Jetstar has been prevented from starting a new hub in Hong Kong by transport authorities in the city.
Jetstar Hong Kong, a joint venture by Qantas, China Eastern Airlines and Hong Kong investment firm Shun Tak Holdings, wanted to set up a base in the former British colony.
But Hong Kong's Air Transport Licensing Authority has rejected Jetstar's application because it did not comply with local laws that the company's "principal place of business" should be in the city.
The authority said in a statement: "Jetstar Hong Kong cannot make its decisions independently from that of the two foreign shareholders".
But Edward Lau, Jetstar Hong Kong's CEO, said that the company "genuinely believe that Hong Kong is Jetstar Hong Kong's principal place of business".
He added: "The carrier is chaired by Hong Kong business woman Ms Pansy Ho with a local CEO and management team who lead and manage the business."
Alan Joyce, CEO of the Qantas Group, called the decision "disappointing" for both Jetstar Hong's shareholders and travellers in the city.

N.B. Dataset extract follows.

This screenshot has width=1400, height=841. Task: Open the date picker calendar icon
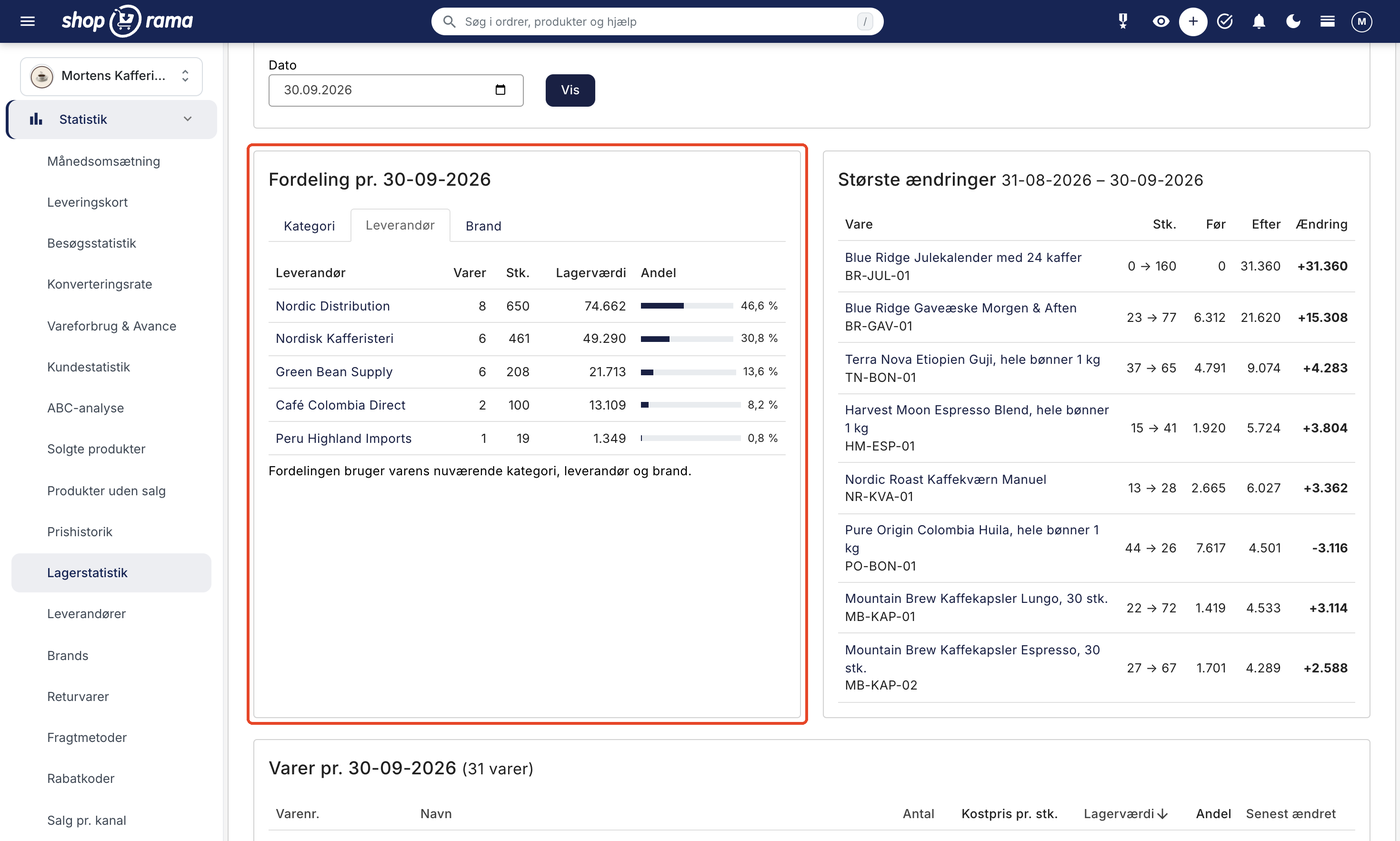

He said: "It's the travelling public who have lost out, because the message from this decision is that Hong Kong appears closed to fresh aviation investment even when it is majority locally owned and controlled.
"At a time when aviation markets across Asia are opening up, Hong Kong is going in the opposite direction. Given the importance of aviation to global commerce, shutting the door to new competition can only serve the vested interests already installed in that market."
Qantas said it would work with other shareholders to review the future of Jetstar Hong Kong following the decision.
Last year, Jetstar expanded its codeshare agreement with Emirates on five more routes in the Asia-Pacific region (see news, September 2014).